==== The records

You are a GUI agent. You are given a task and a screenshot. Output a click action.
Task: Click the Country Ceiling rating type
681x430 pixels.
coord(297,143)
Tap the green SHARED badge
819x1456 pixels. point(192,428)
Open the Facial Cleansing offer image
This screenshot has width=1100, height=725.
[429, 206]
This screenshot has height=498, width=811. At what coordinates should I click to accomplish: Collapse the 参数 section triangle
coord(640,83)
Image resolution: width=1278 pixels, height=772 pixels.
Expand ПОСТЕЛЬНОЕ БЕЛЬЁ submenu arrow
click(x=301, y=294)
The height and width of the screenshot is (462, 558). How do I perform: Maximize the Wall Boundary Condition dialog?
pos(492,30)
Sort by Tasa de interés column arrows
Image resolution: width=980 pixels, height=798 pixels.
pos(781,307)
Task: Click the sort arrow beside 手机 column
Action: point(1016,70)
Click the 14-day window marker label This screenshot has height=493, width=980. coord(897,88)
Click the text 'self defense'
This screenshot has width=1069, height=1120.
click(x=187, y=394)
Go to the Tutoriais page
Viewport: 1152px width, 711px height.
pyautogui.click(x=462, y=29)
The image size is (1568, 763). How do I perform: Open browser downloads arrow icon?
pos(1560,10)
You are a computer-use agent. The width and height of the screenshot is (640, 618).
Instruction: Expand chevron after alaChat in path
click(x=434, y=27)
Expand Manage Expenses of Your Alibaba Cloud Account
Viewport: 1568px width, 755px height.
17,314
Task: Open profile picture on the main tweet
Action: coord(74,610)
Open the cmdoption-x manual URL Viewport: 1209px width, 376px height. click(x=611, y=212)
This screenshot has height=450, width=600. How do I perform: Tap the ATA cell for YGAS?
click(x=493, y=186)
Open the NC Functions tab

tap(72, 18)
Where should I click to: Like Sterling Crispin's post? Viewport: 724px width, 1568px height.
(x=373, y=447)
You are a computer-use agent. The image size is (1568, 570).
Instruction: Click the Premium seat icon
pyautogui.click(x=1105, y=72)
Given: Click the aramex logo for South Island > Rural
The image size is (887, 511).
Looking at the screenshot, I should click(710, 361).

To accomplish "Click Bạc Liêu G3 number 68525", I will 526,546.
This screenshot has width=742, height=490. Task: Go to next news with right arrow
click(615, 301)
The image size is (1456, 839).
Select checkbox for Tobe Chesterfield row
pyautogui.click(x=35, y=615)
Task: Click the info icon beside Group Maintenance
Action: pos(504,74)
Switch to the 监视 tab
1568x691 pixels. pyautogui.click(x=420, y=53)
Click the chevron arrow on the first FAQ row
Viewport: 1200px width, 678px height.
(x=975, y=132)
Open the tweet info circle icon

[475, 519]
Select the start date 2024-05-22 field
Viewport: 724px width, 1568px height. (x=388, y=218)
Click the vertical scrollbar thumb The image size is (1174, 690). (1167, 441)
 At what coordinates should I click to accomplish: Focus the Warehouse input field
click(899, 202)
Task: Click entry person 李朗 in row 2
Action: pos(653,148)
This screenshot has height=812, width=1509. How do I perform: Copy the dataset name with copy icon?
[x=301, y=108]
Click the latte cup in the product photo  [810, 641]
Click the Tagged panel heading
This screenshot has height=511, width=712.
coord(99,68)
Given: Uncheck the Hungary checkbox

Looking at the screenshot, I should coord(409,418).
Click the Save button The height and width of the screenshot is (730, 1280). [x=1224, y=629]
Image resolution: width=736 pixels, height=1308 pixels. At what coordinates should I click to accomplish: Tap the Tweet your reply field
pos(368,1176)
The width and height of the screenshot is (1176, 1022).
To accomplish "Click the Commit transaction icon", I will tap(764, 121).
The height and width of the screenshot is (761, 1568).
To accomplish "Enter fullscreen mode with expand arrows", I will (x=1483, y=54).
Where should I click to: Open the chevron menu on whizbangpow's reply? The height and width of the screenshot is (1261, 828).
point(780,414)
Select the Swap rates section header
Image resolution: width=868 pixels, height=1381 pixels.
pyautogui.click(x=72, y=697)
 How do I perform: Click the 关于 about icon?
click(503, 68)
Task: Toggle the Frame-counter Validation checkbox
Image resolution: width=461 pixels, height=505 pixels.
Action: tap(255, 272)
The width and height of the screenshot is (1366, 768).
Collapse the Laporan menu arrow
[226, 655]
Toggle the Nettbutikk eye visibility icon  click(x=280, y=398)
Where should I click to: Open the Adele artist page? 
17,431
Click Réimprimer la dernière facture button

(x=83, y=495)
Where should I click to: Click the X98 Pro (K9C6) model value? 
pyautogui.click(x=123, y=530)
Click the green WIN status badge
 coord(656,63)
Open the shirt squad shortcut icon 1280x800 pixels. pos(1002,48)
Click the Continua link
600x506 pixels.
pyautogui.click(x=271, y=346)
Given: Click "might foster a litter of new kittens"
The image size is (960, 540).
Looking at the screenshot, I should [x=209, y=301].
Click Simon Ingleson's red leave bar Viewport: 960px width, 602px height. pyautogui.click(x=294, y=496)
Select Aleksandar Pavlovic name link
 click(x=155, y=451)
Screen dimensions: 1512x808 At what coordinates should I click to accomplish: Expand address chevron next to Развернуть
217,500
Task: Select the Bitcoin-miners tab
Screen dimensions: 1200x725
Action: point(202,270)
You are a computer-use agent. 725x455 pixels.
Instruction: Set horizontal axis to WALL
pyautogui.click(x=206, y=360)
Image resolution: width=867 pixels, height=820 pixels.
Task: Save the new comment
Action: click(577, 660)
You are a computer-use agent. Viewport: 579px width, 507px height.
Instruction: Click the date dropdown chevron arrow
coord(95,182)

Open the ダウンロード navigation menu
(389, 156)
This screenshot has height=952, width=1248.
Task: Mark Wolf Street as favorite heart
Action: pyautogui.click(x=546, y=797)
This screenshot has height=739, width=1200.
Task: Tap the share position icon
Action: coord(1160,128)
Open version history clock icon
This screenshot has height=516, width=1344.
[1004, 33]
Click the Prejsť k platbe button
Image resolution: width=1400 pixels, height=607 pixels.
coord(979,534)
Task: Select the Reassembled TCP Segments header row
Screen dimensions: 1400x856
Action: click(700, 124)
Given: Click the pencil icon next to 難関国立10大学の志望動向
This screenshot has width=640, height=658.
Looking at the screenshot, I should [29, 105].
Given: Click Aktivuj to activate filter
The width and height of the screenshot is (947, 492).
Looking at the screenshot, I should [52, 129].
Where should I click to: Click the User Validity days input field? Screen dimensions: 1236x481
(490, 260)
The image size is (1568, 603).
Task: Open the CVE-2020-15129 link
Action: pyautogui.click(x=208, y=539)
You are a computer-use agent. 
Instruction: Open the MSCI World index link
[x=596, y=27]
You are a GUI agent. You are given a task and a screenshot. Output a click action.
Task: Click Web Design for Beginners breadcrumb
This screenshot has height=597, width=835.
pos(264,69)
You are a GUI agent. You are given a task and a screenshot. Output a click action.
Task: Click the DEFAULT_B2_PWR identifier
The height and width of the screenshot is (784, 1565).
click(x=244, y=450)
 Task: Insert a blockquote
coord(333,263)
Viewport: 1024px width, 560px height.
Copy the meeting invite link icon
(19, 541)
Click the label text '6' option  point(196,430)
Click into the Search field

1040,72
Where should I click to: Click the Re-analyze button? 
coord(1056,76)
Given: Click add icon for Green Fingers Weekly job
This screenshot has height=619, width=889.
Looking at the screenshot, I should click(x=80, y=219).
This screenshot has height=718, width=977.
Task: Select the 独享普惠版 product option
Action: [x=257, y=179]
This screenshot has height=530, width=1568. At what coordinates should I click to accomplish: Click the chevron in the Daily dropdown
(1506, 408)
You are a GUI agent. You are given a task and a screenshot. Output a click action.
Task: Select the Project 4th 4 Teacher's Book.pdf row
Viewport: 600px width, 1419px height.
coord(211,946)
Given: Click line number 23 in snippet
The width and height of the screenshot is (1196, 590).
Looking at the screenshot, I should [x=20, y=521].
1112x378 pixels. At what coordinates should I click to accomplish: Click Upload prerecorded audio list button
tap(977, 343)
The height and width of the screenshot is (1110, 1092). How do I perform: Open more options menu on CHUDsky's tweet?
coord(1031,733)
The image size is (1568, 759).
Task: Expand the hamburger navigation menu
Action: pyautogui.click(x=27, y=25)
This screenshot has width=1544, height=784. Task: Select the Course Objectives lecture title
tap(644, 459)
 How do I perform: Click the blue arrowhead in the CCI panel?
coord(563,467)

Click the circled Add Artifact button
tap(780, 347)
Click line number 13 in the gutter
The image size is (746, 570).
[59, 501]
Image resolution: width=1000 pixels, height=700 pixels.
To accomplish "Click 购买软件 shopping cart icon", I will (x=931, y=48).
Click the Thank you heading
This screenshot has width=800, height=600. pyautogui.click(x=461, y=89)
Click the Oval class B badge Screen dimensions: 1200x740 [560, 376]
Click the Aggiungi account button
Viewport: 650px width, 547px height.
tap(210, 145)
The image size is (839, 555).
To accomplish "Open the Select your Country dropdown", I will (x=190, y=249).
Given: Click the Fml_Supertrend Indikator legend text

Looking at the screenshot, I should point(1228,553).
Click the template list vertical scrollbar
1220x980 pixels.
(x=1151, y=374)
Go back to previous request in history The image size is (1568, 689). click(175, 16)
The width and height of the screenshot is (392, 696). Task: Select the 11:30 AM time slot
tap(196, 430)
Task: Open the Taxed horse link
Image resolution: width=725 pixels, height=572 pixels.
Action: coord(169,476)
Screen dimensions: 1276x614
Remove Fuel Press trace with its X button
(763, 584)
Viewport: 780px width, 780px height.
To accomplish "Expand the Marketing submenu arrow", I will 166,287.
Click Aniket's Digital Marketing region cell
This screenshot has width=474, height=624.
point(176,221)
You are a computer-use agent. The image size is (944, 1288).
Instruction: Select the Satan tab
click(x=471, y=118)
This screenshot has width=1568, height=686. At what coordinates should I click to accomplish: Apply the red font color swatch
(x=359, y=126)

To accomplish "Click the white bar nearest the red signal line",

========

Whenever a line of the records holds the string "label", pick it out and copy it.

Click the 14-day window marker label This screenshot has height=493, width=980. coord(897,88)
Click the label text '6' option  point(196,430)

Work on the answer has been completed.